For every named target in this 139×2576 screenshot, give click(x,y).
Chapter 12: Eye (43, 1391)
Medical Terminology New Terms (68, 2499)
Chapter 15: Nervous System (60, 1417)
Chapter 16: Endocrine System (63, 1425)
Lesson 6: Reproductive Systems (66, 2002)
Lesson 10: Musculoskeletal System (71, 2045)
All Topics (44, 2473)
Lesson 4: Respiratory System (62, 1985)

------------------------

| What is being asked |
The lines to write out run from the one with "Chapter 16: Endocrine System (63, 1425)" through the end of the records. Give them exactly, and only them.

| Your solution |
Chapter 16: Endocrine System (63, 1425)
Lesson 6: Reproductive Systems (66, 2002)
Lesson 10: Musculoskeletal System (71, 2045)
All Topics (44, 2473)
Lesson 4: Respiratory System (62, 1985)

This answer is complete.